In its statement of defence to the July 14 lawsuit from FrontFour Capital, Lightstream said the debt exchange was allowed under the terms of its old bonds and investors' reasonable expectations of fair treatment by the company don't extend beyond what's specifically laid out in that contract.

"In our view, both claims, FrontFour and Mudrick, have no merit and we will defend them vigorously," Annie Belecki, Lightstream's general counsel, said in a phone interview Tuesday. "The second-lien transaction involved extensive legal review and advice."

Jason Mudrick, president and founder of New York-based Mudrick Capital, declined to comment on the suit beyond the documents that have been filed.

Lightstream last month negotiated a private debt exchange with the two largest holders of its $800-million of 8.625-per-cent notes, swapping more than $465-million of the securities for $395-million of new securities that rank higher in the company's capital structure.

Moody's Investors Service labelled the deal a "distressed debt exchange," which the company did to avoid defaulting on its bonds.
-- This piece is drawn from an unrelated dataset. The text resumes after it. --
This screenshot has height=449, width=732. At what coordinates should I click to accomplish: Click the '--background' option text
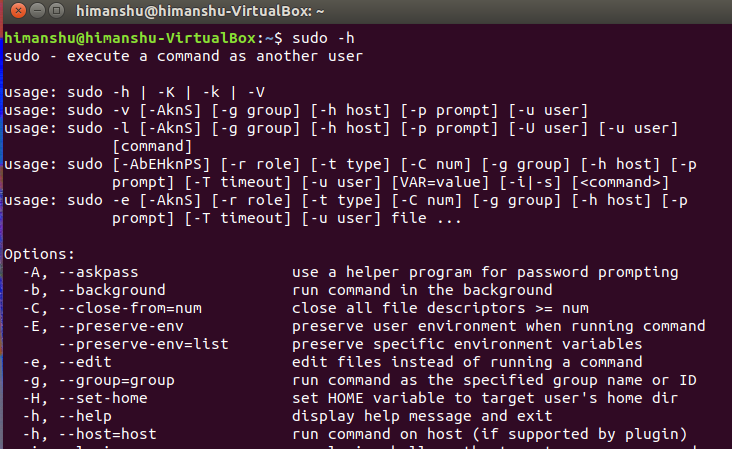point(112,290)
It allowed the two unidentified investors to swap their portion of the old notes for new ones with a higher claim on the company's assets, and gave them the exclusive opportunity to buy even more of the new debt so Lightstream could pay off other obligations.

The lawsuits from Mudrick, and Greenwich, Conn.-based FrontFour Capital, rest on a provision in Canadian corporate law that allows security holders, including bondholders, to seek damages if a company treats them unfairly or prejudicially.
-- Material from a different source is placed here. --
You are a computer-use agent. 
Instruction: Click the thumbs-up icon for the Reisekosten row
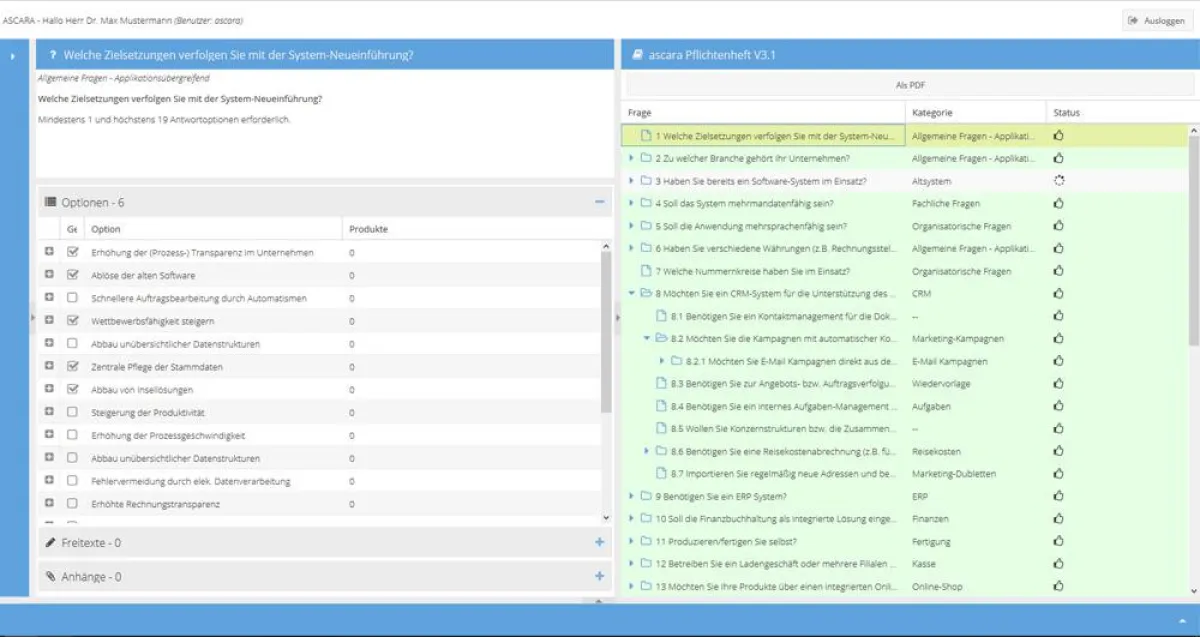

The line of argument, called "the oppression remedy," is often used by investors in Canada during a proxy contest for control of a board of directors, hostile takeovers, or other major corporate transactions, said Eliot Kolers, a partner in the litigation group at Toronto-based Stikeman Elliott LLP.

Both hedge funds assert they were in regular contact with the company in the period before the debt exchange was announced, and the company's failure to tell them about a deal that would benefit other investors at their expense, and then the refusal to cut them in after the fact, constitutes the court's definition of "oppression."